ЧТО СДЕЛАТЬ: Перепишите материал от строки с «Click the async» до строки с «click(x=1712, y=237)» включительно, сохранив и запросы. Все числа в ответах (это координаты) умножьте на 0,4 и округлите до целых, половины в большую сторону.

МАТЕРИАЛ К ЗАДАНИЮ:
>>>>>

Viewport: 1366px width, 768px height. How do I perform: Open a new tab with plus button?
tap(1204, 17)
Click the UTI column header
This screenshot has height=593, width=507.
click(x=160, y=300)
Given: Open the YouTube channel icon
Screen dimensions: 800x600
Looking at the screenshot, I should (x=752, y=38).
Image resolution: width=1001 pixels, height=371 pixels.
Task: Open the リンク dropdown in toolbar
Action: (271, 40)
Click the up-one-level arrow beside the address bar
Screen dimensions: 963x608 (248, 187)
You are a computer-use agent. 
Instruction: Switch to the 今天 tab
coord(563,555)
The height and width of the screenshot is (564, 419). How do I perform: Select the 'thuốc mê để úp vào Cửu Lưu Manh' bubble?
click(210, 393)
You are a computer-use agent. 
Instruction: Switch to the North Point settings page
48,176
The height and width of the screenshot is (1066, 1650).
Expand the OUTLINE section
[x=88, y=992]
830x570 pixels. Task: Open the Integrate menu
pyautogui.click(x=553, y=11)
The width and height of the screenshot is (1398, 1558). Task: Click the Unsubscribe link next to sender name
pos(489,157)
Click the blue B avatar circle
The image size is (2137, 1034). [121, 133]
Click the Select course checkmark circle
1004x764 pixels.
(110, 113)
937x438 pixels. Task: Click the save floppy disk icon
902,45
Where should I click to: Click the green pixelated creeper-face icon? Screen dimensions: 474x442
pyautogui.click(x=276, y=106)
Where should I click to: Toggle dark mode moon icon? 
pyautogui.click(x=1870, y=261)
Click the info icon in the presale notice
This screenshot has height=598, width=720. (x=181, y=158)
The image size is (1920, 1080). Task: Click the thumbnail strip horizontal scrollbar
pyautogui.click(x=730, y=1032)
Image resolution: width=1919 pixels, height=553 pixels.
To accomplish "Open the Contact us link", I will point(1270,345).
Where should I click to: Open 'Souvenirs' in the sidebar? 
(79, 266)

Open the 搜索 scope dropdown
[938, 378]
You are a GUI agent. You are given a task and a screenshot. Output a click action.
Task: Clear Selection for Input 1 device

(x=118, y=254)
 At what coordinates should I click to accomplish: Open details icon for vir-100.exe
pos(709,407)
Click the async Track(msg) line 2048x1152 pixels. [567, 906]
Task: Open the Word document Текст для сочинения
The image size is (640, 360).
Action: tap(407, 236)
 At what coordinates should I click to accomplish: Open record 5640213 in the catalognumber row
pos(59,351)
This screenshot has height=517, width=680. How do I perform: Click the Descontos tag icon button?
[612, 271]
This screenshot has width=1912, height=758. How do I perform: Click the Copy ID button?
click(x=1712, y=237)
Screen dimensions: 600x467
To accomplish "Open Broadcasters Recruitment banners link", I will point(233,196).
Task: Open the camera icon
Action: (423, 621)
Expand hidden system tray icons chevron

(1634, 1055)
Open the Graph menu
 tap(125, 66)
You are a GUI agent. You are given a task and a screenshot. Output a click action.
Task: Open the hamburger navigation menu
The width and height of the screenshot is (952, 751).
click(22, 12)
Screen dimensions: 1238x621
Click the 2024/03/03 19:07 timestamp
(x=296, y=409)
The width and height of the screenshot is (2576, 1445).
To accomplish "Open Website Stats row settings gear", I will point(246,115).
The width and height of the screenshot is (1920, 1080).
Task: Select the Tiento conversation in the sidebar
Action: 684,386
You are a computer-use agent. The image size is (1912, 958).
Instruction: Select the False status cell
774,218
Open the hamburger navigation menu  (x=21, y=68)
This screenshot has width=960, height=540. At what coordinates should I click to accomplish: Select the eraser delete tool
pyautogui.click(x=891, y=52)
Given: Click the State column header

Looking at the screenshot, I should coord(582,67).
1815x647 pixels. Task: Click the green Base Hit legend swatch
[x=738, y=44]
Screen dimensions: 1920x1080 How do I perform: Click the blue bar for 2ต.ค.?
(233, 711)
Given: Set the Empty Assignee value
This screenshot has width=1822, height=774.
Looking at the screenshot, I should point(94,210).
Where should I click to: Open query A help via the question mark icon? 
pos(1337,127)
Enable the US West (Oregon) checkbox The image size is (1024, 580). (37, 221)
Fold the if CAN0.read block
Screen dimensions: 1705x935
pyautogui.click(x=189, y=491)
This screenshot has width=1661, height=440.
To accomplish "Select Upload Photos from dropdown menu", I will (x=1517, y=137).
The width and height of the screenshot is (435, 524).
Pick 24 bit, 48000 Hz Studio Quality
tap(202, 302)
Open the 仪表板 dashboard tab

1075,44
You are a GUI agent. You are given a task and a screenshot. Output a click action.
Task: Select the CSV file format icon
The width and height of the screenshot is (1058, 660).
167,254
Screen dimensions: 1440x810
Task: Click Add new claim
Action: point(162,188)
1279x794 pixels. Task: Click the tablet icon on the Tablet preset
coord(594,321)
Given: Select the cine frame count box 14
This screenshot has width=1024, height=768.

<<<<<

РЕШЕНИЕ:
Click the async Track(msg) line 2048x1152 pixels. [227, 362]
Task: Open the Word document Текст для сочинения
The image size is (640, 360).
Action: tap(163, 94)
 At what coordinates should I click to accomplish: Open record 5640213 in the catalognumber row
pos(24,140)
This screenshot has height=517, width=680. How do I perform: Click the Descontos tag icon button?
[245, 108]
This screenshot has width=1912, height=758. How do I perform: Click the Copy ID button?
click(x=685, y=95)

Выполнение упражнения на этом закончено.